**TASK OBJECTIVE:** Render every line of the records below as a numbered list, leaving out any blank lines.

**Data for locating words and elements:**

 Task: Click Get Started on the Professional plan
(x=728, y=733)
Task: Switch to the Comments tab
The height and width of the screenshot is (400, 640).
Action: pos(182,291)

**WRITTEN ANSWER:**
1.  Task: Click Get Started on the Professional plan
2. (x=728, y=733)
3. Task: Switch to the Comments tab
4. The height and width of the screenshot is (400, 640).
5. Action: pos(182,291)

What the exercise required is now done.